(Entries supplied begins)

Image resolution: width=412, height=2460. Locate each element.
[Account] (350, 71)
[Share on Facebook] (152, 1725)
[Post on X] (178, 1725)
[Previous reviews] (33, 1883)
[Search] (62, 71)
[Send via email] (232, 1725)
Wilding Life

(Entries supplied ends)

From the records above, extract each line exactly as shown.

■ Result of this exercise
Image resolution: width=412, height=2460. Locate each element.
[Account] (350, 71)
[Share on Facebook] (152, 1725)
[Post on X] (178, 1725)
[Previous reviews] (33, 1883)
[Search] (62, 71)
[Send via email] (232, 1725)
Wilding Life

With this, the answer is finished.